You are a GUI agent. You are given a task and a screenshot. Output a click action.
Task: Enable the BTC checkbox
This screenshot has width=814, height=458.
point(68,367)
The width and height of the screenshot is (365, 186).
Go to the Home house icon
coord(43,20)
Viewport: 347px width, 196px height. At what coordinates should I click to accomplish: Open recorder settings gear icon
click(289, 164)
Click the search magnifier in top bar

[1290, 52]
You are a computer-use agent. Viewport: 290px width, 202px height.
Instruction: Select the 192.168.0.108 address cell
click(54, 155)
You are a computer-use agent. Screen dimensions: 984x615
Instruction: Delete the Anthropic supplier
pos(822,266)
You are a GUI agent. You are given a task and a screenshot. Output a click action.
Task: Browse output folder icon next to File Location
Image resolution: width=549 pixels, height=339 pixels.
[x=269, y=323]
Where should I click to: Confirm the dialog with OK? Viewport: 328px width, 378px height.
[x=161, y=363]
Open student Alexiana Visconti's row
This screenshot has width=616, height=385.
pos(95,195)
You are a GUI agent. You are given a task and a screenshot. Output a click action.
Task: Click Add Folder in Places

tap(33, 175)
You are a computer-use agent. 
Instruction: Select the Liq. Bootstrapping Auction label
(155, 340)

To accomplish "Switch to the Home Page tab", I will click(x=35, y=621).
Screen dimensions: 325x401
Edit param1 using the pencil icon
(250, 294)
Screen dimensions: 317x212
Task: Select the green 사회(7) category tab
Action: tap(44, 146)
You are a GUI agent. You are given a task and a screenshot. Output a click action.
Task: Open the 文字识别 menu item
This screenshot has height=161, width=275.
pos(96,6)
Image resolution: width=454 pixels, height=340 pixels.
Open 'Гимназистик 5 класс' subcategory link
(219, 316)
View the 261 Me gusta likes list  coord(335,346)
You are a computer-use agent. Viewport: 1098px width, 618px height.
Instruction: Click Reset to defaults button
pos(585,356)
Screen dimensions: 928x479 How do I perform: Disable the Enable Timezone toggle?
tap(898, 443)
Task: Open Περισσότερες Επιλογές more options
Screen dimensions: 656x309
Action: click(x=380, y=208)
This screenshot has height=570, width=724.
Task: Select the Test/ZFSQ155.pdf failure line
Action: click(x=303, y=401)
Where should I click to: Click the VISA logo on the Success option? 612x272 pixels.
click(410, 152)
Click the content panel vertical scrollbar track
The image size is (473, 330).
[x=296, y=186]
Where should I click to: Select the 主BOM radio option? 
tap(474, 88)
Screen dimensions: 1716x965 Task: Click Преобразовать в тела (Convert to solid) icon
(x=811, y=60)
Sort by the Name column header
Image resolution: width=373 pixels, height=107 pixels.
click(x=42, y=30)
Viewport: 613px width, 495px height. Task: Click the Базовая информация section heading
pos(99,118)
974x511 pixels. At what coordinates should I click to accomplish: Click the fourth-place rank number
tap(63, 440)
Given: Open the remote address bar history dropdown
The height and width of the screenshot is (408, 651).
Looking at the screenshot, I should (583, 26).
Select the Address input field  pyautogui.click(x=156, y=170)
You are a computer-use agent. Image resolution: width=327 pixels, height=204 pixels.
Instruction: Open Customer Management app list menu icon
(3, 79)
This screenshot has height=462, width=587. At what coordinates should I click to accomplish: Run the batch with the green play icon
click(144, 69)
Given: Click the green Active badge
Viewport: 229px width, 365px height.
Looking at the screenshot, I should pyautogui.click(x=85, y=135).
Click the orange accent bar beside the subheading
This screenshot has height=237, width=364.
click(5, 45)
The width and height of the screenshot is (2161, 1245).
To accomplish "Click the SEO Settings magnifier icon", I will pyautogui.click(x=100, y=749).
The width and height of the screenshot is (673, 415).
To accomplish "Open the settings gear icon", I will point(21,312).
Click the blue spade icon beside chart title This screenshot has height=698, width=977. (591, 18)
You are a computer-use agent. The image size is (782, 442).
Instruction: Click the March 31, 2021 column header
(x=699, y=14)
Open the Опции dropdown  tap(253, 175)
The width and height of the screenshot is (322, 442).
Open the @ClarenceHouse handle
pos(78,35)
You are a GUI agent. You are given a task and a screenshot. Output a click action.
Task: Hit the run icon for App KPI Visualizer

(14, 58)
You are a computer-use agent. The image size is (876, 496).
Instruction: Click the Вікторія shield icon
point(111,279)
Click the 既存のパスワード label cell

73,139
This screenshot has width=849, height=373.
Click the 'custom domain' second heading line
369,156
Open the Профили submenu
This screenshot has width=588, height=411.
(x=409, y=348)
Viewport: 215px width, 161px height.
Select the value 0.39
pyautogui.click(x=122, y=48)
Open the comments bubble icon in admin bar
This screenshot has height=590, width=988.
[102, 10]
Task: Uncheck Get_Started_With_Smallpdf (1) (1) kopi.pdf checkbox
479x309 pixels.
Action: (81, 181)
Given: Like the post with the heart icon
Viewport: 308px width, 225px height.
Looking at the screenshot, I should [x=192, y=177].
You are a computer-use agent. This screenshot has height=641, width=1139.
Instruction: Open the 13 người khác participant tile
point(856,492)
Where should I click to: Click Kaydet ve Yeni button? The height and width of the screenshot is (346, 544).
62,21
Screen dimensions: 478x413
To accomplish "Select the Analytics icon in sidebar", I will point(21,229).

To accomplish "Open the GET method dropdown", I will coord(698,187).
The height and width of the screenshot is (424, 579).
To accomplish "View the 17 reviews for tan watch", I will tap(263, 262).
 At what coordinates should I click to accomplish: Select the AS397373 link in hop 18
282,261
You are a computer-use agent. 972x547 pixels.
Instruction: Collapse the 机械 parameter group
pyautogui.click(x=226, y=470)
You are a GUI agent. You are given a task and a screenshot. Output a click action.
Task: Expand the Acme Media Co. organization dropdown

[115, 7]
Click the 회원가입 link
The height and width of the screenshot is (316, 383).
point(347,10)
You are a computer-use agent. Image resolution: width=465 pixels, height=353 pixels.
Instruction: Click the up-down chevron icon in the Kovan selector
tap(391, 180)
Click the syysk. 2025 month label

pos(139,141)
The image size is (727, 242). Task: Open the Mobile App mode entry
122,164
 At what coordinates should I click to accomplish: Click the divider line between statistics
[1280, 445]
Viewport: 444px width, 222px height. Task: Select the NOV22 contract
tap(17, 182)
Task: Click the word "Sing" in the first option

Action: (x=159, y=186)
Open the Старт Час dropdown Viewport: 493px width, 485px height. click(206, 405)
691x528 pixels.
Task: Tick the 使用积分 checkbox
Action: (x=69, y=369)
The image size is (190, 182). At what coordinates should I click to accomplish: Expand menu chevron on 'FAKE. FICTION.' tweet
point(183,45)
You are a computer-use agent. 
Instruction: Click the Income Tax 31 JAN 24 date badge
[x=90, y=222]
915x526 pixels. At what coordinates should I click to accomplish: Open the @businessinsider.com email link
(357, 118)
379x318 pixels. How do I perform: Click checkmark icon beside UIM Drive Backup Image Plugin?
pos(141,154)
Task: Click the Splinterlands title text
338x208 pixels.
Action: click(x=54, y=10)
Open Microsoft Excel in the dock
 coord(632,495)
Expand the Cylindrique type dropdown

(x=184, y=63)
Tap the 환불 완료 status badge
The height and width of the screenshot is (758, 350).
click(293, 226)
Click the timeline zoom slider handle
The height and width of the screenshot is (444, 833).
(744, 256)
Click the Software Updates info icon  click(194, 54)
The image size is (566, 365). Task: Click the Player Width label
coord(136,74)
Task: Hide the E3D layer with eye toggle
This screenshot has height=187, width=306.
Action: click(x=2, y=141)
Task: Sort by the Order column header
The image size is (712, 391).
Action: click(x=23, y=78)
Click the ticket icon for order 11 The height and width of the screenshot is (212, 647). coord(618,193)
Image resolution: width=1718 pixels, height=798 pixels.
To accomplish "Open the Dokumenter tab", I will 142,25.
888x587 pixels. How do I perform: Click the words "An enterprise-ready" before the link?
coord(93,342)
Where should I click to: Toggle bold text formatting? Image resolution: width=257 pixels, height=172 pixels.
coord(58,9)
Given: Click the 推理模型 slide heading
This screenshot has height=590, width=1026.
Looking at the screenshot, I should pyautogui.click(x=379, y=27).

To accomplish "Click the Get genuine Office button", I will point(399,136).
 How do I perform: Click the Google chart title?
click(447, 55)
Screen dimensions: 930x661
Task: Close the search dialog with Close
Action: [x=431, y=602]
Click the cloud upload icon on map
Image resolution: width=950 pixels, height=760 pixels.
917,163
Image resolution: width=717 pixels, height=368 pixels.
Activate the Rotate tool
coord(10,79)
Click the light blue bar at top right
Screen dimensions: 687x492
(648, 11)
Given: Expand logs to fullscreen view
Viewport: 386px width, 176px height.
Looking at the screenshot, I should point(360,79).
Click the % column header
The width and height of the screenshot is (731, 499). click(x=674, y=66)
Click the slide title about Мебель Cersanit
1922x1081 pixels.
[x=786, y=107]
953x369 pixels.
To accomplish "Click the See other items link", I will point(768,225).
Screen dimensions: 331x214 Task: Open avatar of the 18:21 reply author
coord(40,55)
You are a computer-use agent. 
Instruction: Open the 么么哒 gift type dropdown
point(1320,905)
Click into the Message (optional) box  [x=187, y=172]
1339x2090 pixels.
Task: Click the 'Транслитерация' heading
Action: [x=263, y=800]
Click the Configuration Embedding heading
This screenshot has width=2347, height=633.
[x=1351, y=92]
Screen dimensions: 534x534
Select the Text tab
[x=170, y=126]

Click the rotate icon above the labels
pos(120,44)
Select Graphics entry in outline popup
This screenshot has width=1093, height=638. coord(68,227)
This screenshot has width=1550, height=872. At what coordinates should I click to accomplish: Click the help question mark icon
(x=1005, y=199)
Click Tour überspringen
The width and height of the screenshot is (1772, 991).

Aim of the task: Copy out the data exactly, starting with the line that contains "Click the light blue bar at top right" and continuing down to the end of the data.

Answer:
Click the light blue bar at top right
Screen dimensions: 687x492
(648, 11)
Given: Expand logs to fullscreen view
Viewport: 386px width, 176px height.
Looking at the screenshot, I should point(360,79).
Click the % column header
The width and height of the screenshot is (731, 499). click(x=674, y=66)
Click the slide title about Мебель Cersanit
1922x1081 pixels.
[x=786, y=107]
953x369 pixels.
To accomplish "Click the See other items link", I will point(768,225).
Screen dimensions: 331x214 Task: Open avatar of the 18:21 reply author
coord(40,55)
You are a computer-use agent. 
Instruction: Open the 么么哒 gift type dropdown
point(1320,905)
Click into the Message (optional) box  [x=187, y=172]
1339x2090 pixels.
Task: Click the 'Транслитерация' heading
Action: [x=263, y=800]
Click the Configuration Embedding heading
This screenshot has width=2347, height=633.
[x=1351, y=92]
Screen dimensions: 534x534
Select the Text tab
[x=170, y=126]

Click the rotate icon above the labels
pos(120,44)
Select Graphics entry in outline popup
This screenshot has width=1093, height=638. coord(68,227)
This screenshot has width=1550, height=872. At what coordinates should I click to accomplish: Click the help question mark icon
(x=1005, y=199)
Click Tour überspringen
The width and height of the screenshot is (1772, 991).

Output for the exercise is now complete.